[GIVEN DATA — start]
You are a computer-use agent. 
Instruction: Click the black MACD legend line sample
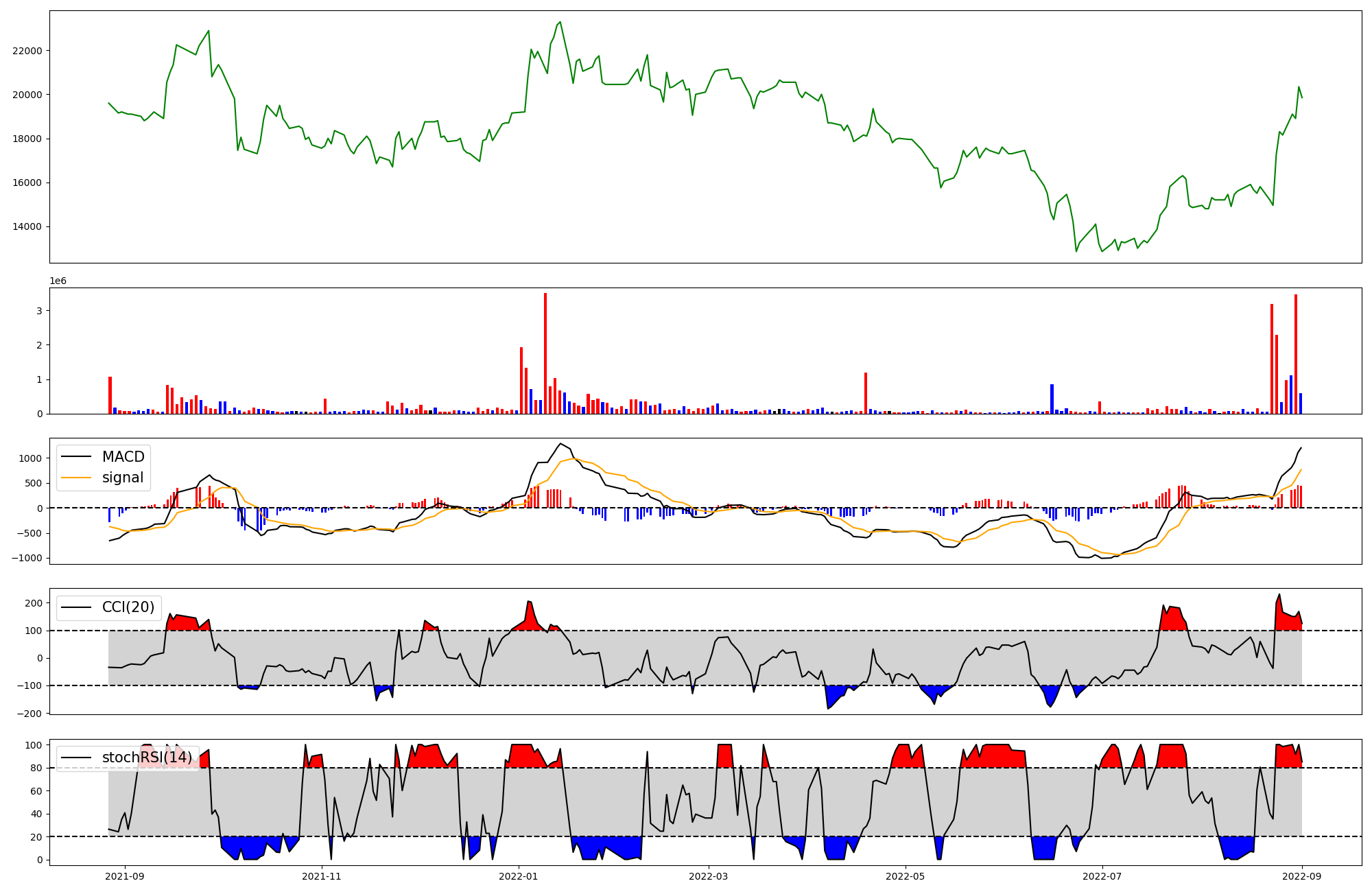tap(78, 457)
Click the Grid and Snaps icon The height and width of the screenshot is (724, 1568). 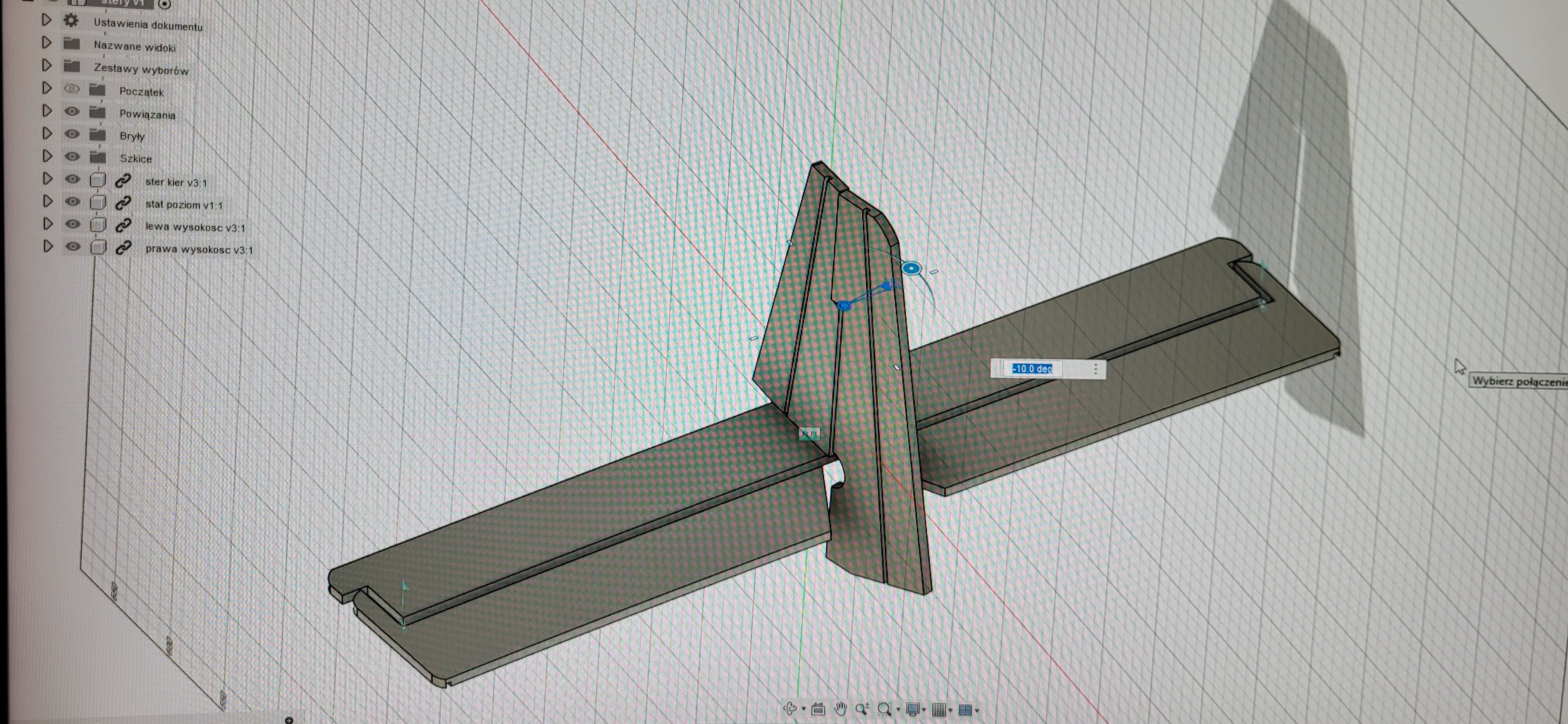coord(938,710)
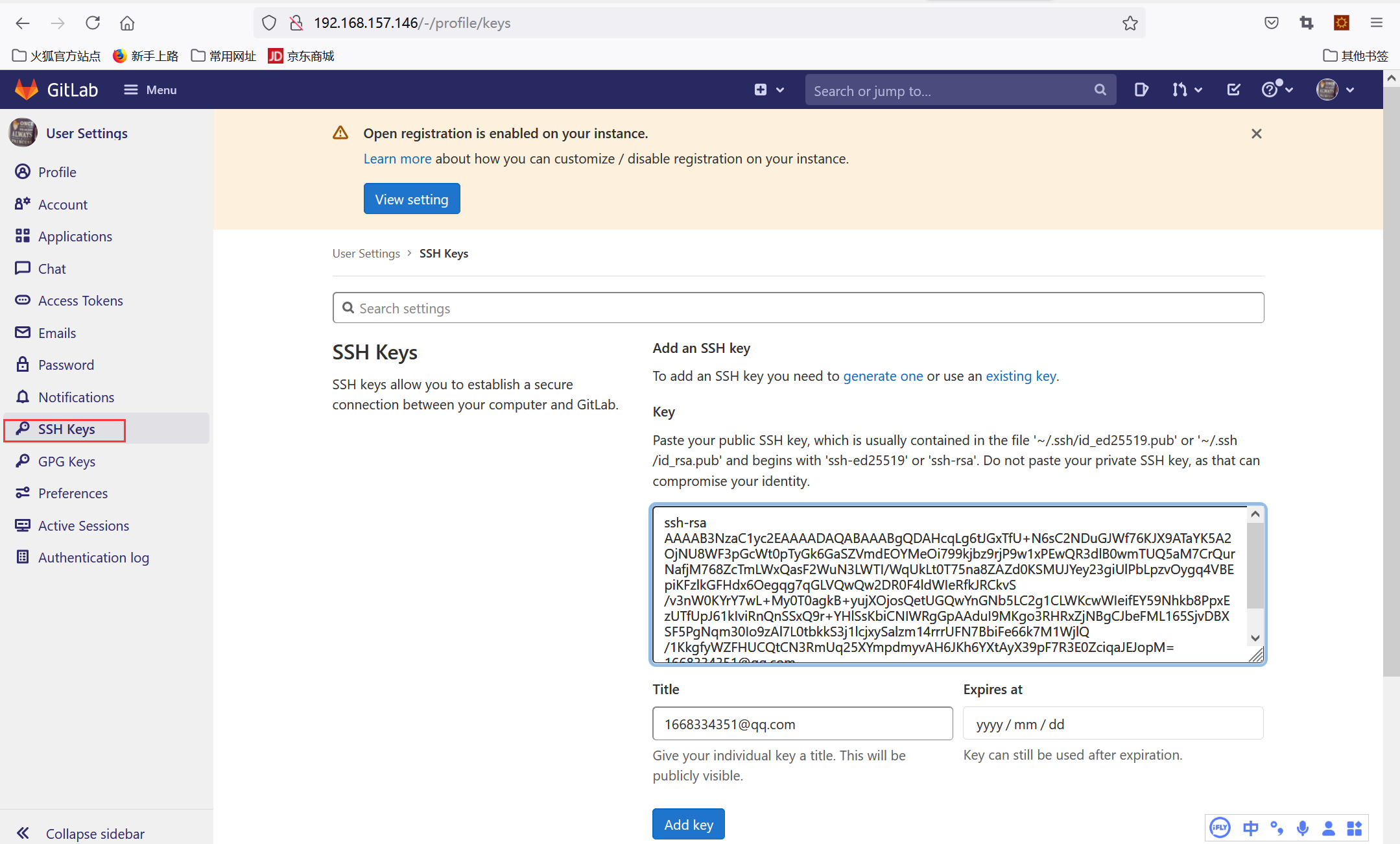Click the View setting button

[411, 199]
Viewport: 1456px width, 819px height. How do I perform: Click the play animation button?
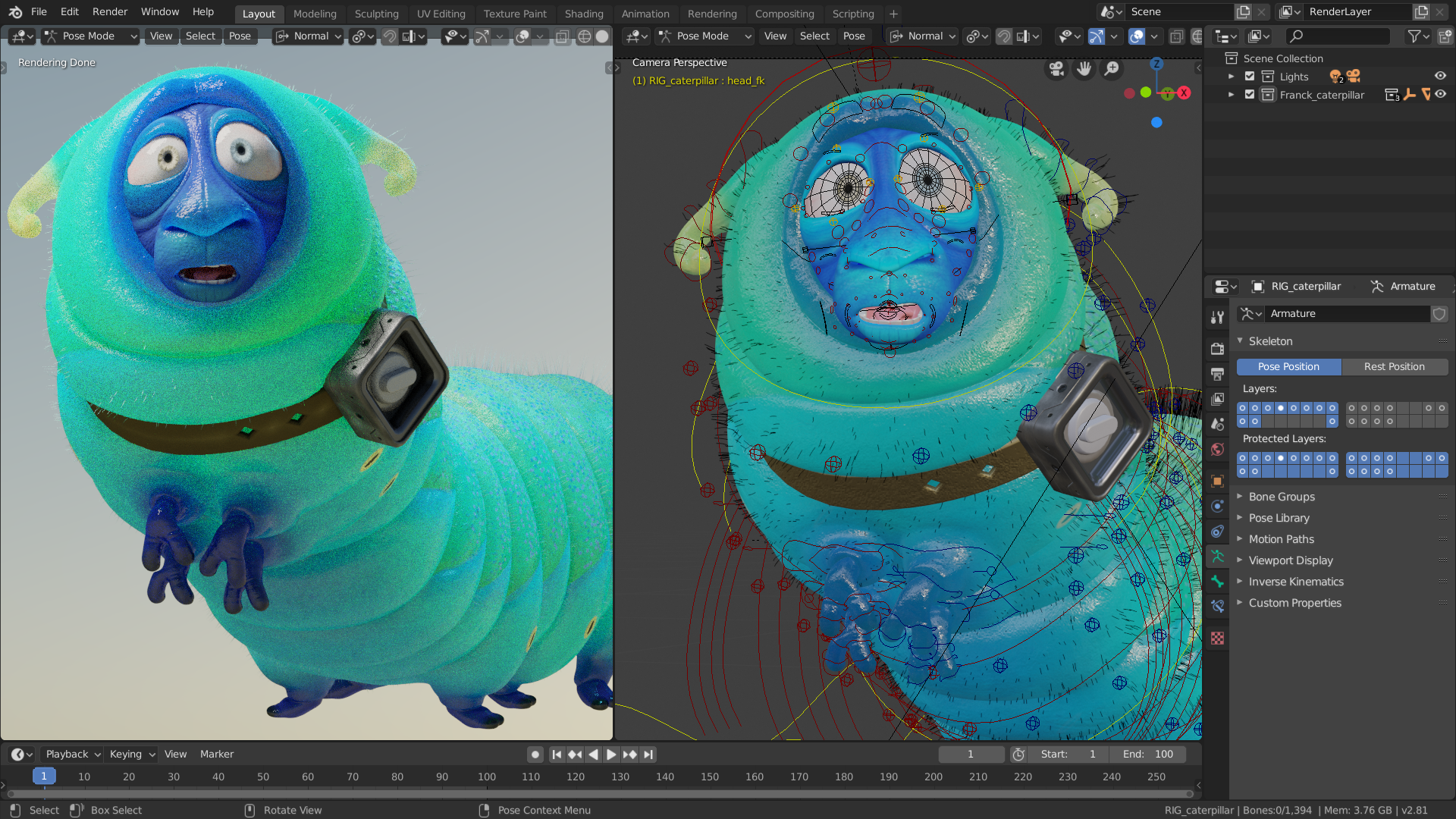[611, 755]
[GIVEN DATA — finish]
- **WHAT YOU WILL DO**: All lines from the one with "Viewport: 1456px width, 819px" through the end of the records above must be reproduced exactly, both ends included, and the pictures must be left out.

- **RESULT OF THIS EXERCISE**:
Viewport: 1456px width, 819px height. How do I perform: Click the play animation button?
[611, 755]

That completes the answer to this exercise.